Coles has now announced that on Sunday it will open every checkout in all its stores as it anticipates huge delays in store as customers struggle with the bag ban.
"To minimise disruption to our customers and help them with the transition to no single-use plastic bags, all check-outs will be open in Coles stores between 10am and 6pm on Sunday, July 1," a Coles spokesman told news.com.au.
"In addition to this, from Monday, July 2 through to Sunday, July 8, we will open extra check-outs in states where bags will be removed for the first time. Specifically, additional check-outs will be open in between 9am and 9pm in New South Wales and Victoria, and 9am and 7pm in Queensland and Western Australia."
It's a step change for Coles which, up to now, has assured customers that it had everything in hand. Just days ago the supermarket told news.com.au it had been planning for the change for more than a year and no special measures would be needed in store or by staff.

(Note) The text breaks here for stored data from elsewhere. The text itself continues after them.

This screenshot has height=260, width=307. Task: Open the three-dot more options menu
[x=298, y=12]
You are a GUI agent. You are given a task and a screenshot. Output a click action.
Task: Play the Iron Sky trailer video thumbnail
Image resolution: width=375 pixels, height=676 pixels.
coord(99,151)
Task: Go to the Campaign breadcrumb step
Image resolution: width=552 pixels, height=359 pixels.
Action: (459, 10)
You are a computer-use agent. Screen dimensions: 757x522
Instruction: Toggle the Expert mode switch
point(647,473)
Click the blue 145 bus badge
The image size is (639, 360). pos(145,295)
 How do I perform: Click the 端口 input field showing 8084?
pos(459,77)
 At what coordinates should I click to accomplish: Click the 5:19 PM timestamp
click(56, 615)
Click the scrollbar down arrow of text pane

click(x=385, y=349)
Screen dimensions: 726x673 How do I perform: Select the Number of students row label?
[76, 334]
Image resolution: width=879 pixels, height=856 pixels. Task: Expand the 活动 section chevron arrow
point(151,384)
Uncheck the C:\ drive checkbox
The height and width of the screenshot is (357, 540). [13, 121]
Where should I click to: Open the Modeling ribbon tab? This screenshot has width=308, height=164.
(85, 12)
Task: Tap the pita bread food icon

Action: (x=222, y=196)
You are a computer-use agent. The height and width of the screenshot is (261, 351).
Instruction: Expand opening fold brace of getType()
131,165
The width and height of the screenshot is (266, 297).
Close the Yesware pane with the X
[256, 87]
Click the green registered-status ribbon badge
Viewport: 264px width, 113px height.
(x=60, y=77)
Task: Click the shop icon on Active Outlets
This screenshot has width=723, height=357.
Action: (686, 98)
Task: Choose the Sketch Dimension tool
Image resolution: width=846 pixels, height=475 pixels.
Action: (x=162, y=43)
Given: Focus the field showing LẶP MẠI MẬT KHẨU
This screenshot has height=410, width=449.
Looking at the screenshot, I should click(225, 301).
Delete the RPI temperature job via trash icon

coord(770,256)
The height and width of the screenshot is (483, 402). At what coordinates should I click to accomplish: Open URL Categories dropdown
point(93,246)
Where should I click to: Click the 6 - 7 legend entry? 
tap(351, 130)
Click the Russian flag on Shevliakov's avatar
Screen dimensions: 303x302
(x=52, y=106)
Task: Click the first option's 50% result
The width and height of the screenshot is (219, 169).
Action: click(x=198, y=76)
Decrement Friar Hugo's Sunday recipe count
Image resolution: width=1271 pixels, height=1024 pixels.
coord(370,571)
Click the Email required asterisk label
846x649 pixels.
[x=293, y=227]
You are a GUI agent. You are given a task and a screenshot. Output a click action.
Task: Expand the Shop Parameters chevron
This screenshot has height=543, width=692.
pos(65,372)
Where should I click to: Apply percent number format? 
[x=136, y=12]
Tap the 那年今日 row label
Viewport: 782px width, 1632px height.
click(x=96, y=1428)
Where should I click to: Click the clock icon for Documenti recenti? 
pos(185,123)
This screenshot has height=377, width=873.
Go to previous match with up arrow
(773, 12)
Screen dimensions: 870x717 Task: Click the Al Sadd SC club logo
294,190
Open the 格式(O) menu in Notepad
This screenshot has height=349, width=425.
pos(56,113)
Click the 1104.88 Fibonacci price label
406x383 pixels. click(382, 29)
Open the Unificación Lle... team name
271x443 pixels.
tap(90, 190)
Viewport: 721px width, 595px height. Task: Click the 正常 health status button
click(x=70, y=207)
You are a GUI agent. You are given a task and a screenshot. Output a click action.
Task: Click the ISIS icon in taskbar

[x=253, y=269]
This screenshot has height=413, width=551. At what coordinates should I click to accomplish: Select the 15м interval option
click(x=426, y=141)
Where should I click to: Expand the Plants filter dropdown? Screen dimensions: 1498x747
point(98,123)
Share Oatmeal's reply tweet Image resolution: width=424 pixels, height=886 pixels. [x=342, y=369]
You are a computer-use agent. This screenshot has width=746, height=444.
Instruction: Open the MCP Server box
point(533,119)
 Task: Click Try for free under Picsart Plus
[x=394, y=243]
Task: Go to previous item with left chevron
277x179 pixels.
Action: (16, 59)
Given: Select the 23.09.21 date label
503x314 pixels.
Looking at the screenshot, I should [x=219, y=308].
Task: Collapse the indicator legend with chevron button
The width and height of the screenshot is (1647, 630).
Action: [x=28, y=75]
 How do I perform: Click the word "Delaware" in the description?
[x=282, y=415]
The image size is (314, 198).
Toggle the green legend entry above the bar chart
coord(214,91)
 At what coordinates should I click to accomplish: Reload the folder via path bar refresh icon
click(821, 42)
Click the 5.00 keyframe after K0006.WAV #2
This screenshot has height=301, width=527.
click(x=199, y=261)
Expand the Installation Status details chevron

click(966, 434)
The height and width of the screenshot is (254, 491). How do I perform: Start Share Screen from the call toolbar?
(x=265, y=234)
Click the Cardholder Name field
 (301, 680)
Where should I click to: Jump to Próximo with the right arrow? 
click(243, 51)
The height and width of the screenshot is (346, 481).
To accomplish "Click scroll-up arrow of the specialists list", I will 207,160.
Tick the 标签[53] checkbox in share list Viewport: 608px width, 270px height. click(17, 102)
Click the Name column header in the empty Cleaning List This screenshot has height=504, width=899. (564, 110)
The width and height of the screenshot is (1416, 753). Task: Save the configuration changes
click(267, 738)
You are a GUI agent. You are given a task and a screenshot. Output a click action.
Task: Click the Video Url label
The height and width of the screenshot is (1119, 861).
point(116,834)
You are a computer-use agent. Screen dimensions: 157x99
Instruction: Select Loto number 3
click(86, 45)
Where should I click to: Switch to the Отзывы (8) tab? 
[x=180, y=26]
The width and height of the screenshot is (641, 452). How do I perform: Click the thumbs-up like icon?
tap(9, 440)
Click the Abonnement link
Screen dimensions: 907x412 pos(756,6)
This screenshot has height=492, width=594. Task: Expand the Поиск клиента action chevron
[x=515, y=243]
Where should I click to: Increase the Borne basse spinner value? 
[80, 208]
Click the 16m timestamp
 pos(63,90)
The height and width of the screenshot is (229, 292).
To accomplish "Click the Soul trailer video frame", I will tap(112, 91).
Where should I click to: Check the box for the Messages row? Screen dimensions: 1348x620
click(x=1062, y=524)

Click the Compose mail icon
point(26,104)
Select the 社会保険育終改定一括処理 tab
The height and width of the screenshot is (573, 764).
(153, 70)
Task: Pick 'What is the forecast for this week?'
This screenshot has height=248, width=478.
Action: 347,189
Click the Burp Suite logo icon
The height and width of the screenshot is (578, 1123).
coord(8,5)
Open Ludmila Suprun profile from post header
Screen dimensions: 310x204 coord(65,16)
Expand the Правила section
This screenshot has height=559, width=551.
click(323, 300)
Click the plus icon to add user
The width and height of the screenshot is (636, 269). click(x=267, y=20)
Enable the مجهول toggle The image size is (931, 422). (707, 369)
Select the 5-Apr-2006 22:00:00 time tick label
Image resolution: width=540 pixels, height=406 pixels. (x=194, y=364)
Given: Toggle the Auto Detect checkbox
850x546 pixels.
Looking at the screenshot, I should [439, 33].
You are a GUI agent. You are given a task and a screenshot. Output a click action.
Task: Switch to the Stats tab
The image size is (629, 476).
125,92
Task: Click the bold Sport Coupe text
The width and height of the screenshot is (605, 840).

However, the experience of Woolies staff, which have had to face the fury of some customers over the week, has changed their position.
"I work at Woolies and have already been abused countless times, it's not our fault," said staff member Lauren McGowan last week.
Woolworths has said it will donate any profit from the sale of some green bags to charity, will replace broken bags and recycle used ones.
"How can people still be mad?! People just need to become more organised," Ms McGowan said.
Her experiences were backed up by fellow supermarket worker Mel Tolman: "I am a chick out chick and was abused numerous times on my shift on Wednesday. But in great customer service we grin and bare it".
The SDA union, which represents retail workers, has asked customers not to "bag" staff.
"While we understand that some customers may be frustrated by this change, there is no excuse for abusive or violent behaviour towards retail staff," SDA National Secretary Gerard Dwyer said.
Mr Dwyer said the union will be reminding retail staff about their rights, including not overloading bags at the customer's request and not handling extremely dirty or unhygienic bags.
"Retail workers should not have to bear the brunt of any abusive behaviour, just for following the new rules."